* GIVEN PASSAGE
* Start *
Re: McPherson Strut Suspension and Torsion Bar Suspension

02/15/2007 6:26 AM

An example of McPherson with torsion spring I've seen is the Mitsubishi L200 truck, if I'm not wrong. It has a lower strut, the damper in vertical position, serving also as the axle for the wheel steering, but the spring is a torsion type connecting the chassis and the lower strut. Maybe because the truck has a chassis, and not an integral monoblock, so the spring cannot be installed in it... Or the car would loose its wheel cover together with the front suspension in the first hole...

In addition to the torsion spring reference here posted, there's another application: rear suspension semi-independent by torsion bar. This is also a worldwide used type in less expensive cars, that use successfully McPherson in front and semi-independent in aft position. It uses two drag braces that connect the wheel hubs to the car structure mounted in longitudinal position. The damper and the spring coil are assembled in vertical position, as the McPherson does. But there's another large bar connecting the two suspension sides. It acts like a stabilizer bar, but is bigger, with a profile cold formed like a "V" rotated 90 deg from upright position, the size being like 4 inches wide. The result is a behaviour between an independent multi-link type and a rigid shaft one, and is very simple and, as you may imagine, cheap to build. And works very well for those reasonably light cars, despite of its simplicity.
* End *
* PARTS OF THE EXERCISE
1. From the suspension post, pull out the passage that begins at the words "Re: McPherson Strut" and stops after "the first hole...", copying it word for word.
2. In the suspension post, how wide is the V-shaped bar that connects the two sides of the semi-independent rear suspension?

* DATASET ENTRIES
* Start *
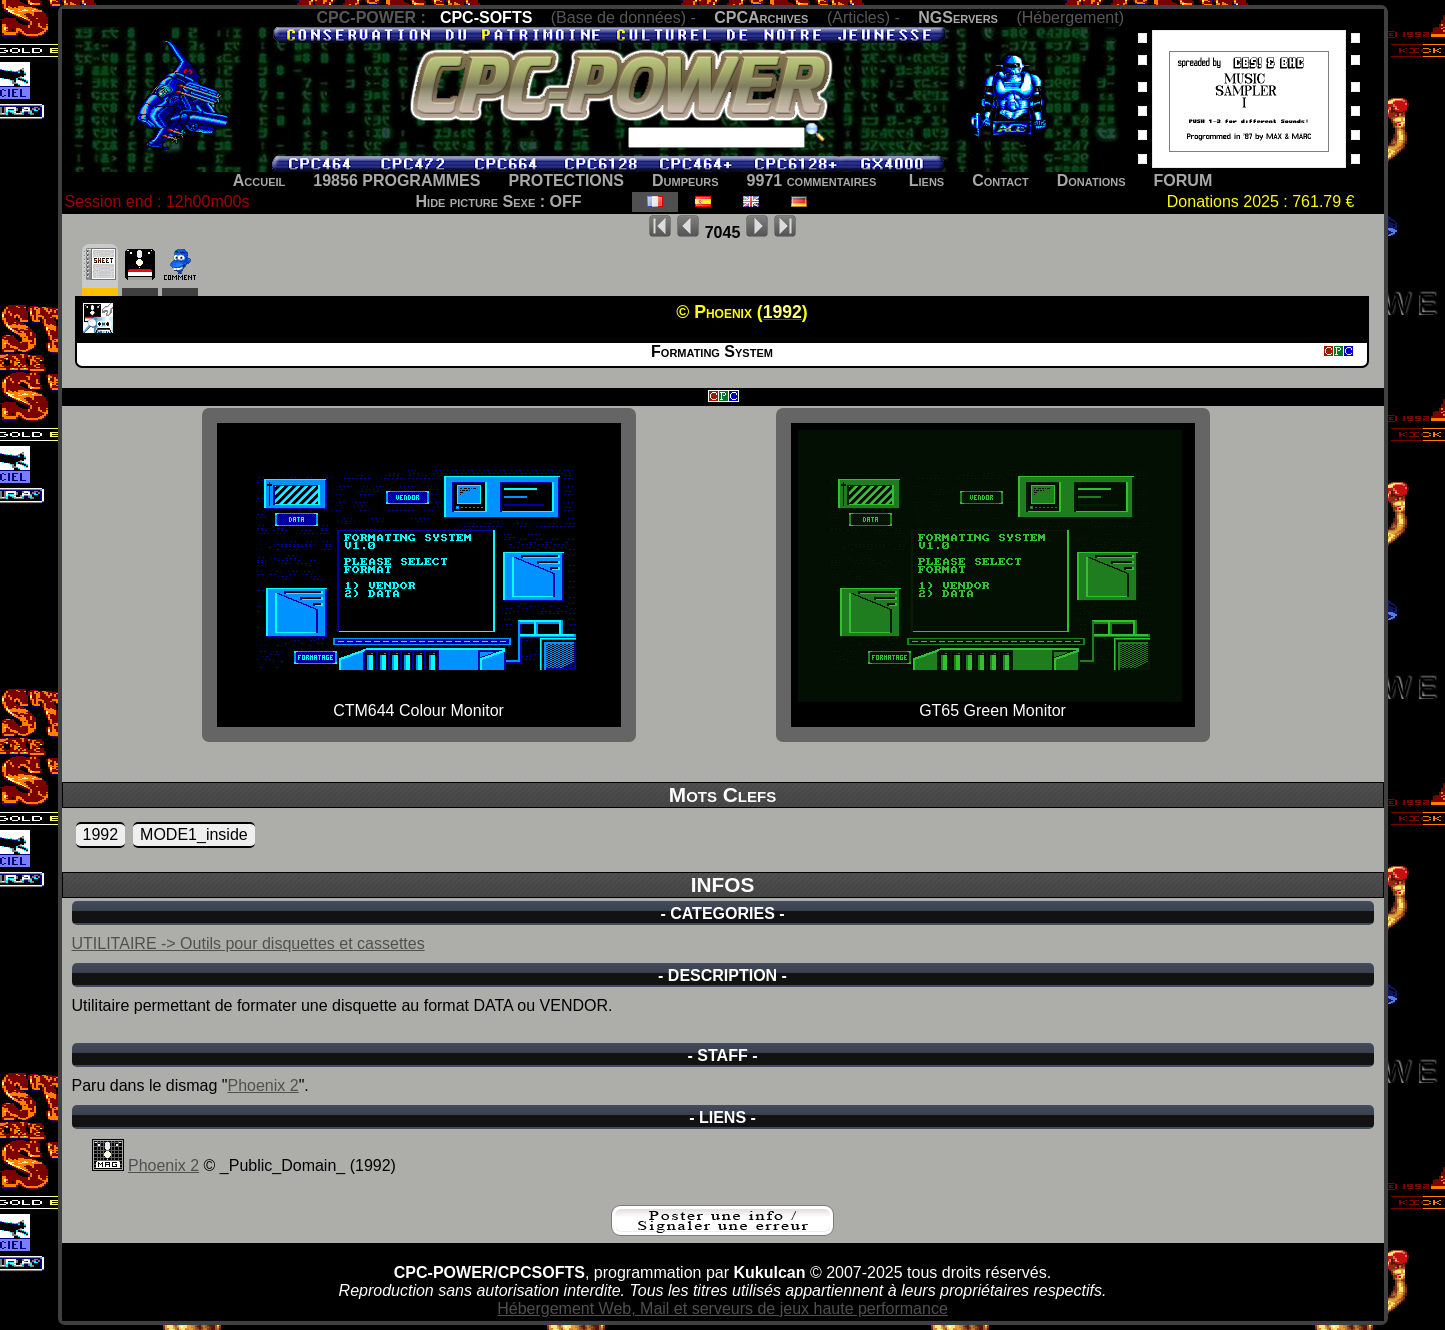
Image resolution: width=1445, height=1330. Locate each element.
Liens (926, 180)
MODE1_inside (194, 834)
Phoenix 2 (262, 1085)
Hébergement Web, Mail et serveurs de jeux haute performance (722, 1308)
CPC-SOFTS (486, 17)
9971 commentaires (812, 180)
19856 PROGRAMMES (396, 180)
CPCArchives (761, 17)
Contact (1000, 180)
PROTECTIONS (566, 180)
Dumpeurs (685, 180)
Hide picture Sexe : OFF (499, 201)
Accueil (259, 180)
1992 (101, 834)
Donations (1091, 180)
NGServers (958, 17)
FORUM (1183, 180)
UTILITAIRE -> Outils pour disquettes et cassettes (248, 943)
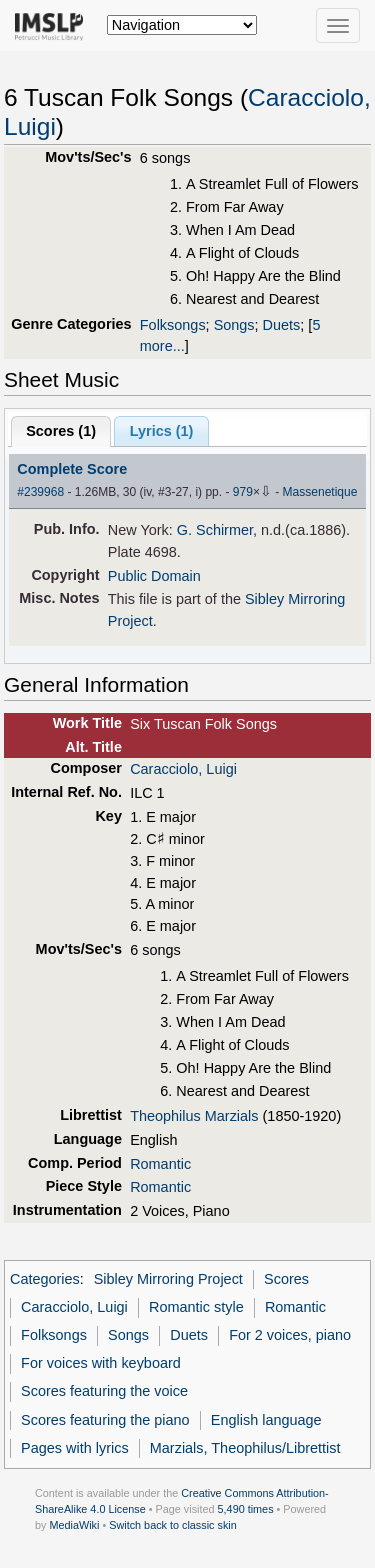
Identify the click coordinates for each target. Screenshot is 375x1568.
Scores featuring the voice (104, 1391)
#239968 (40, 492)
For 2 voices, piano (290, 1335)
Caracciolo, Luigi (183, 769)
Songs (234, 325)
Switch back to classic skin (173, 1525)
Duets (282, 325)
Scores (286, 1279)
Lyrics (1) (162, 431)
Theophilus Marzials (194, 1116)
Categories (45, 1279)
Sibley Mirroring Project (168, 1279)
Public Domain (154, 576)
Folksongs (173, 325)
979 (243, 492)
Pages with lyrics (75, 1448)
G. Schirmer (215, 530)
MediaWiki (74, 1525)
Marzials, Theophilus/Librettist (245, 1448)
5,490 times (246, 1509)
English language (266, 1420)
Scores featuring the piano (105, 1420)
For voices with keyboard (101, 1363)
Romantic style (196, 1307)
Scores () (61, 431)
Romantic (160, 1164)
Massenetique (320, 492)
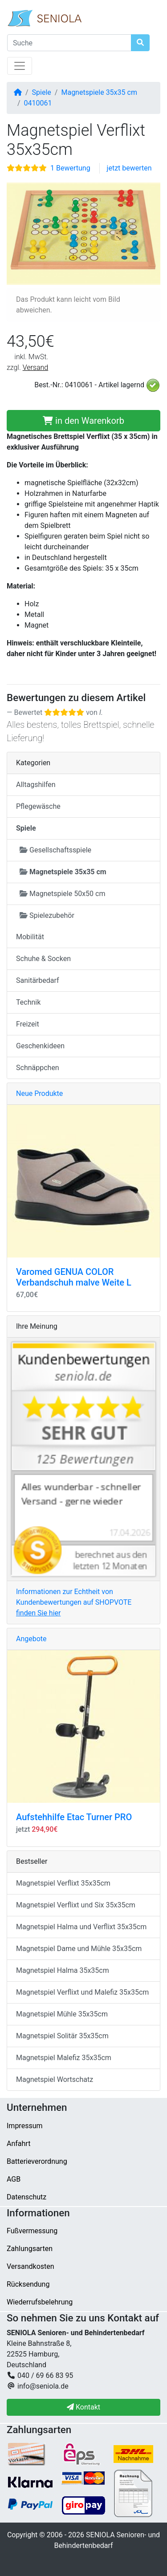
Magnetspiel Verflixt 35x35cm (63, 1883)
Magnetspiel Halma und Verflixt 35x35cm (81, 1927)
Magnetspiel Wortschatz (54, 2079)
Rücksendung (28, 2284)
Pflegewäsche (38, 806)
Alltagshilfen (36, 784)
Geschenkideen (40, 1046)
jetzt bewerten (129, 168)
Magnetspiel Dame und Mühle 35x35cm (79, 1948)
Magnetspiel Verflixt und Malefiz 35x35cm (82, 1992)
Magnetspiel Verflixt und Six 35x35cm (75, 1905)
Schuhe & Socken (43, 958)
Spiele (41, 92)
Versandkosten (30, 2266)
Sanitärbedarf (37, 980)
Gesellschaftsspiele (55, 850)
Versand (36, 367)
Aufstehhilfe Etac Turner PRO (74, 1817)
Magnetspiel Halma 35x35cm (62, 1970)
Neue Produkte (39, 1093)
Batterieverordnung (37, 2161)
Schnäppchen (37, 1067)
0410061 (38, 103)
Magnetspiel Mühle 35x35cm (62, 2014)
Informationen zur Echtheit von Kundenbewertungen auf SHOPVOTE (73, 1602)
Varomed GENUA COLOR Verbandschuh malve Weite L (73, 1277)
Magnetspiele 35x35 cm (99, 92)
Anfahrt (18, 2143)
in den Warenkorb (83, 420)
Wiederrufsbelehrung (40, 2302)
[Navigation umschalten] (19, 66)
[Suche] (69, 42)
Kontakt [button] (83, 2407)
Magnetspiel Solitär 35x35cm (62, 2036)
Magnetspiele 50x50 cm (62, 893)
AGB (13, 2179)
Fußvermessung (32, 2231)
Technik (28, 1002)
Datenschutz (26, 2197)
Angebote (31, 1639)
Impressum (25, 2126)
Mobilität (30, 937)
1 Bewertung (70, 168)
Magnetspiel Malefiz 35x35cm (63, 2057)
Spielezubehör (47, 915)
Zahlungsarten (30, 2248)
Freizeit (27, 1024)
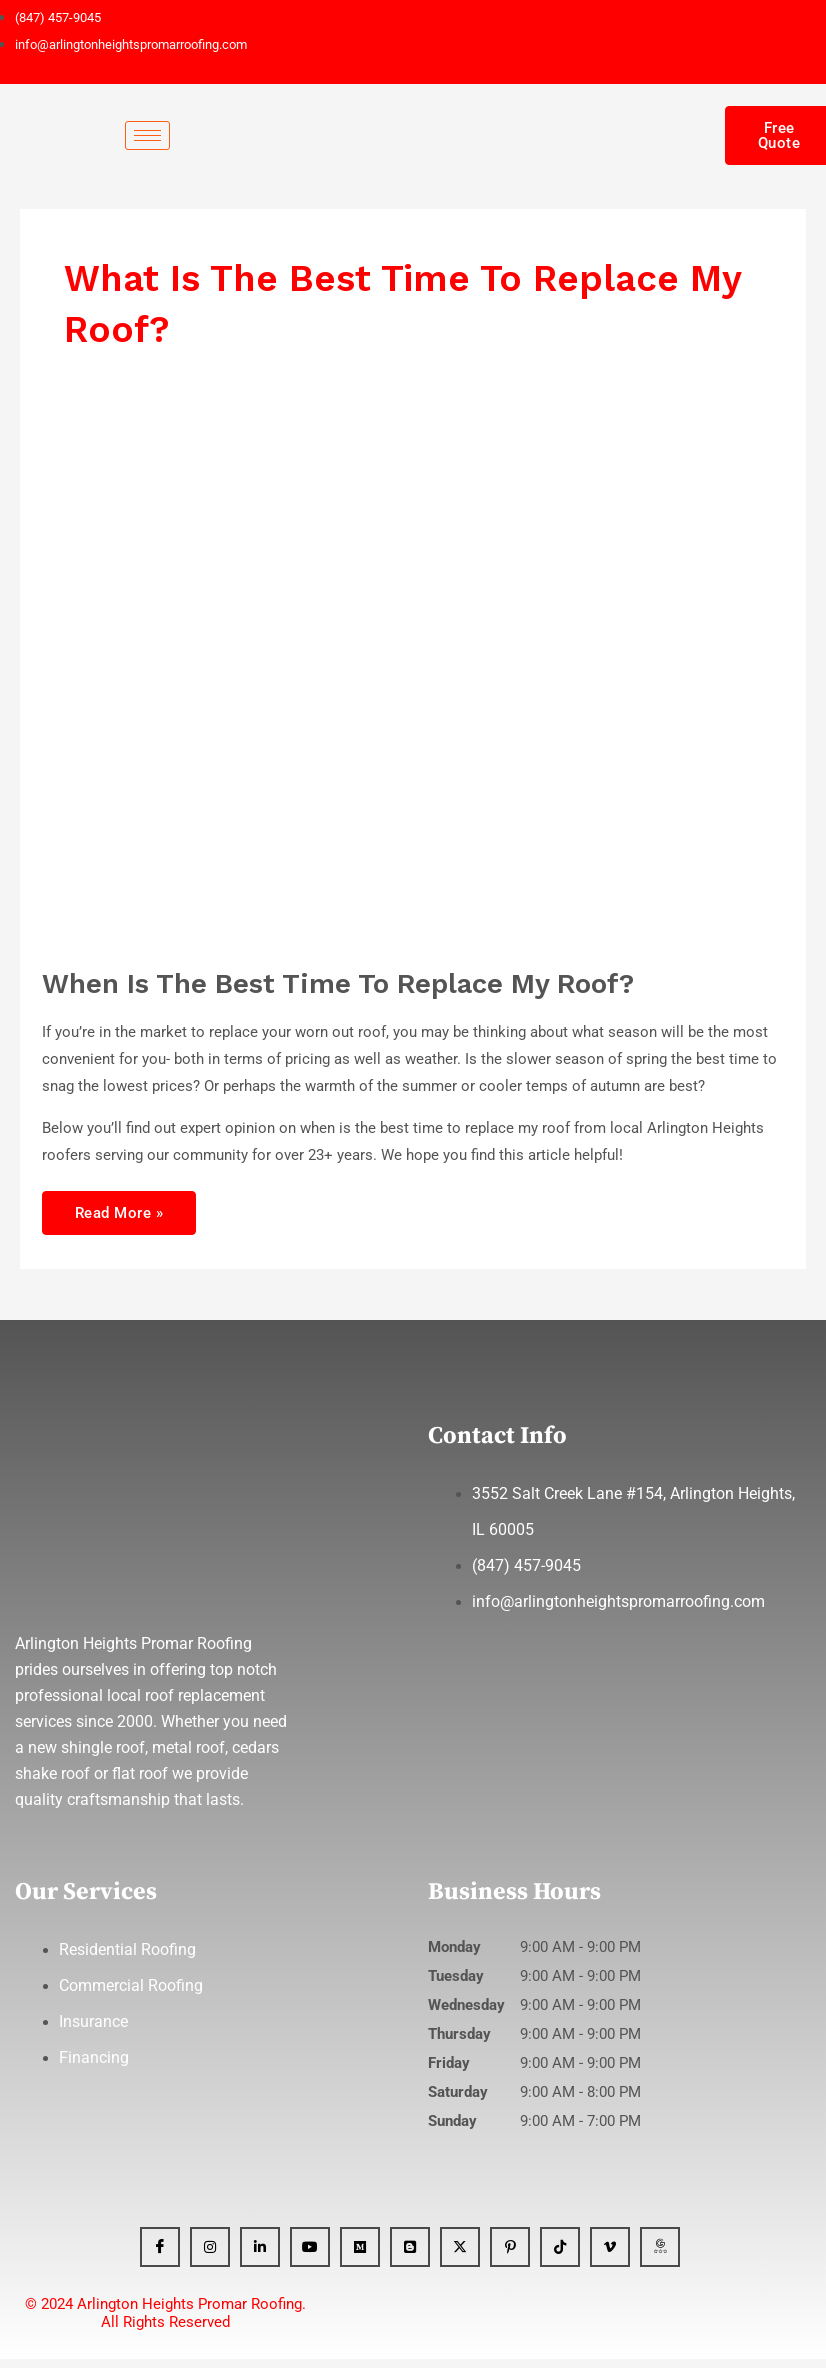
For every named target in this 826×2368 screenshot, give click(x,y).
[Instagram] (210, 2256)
* End *
* TASK RESULTS
1.
Re: McPherson Strut Suspension and Torsion Bar Suspension

02/15/2007 6:26 AM

An example of McPherson with torsion spring I've seen is the Mitsubishi L200 truck, if I'm not wrong. It has a lower strut, the damper in vertical position, serving also as the axle for the wheel steering, but the spring is a torsion type connecting the chassis and the lower strut. Maybe because the truck has a chassis, and not an integral monoblock, so the spring cannot be installed in it... Or the car would loose its wheel cover together with the front suspension in the first hole...

2. About 4 inches wide.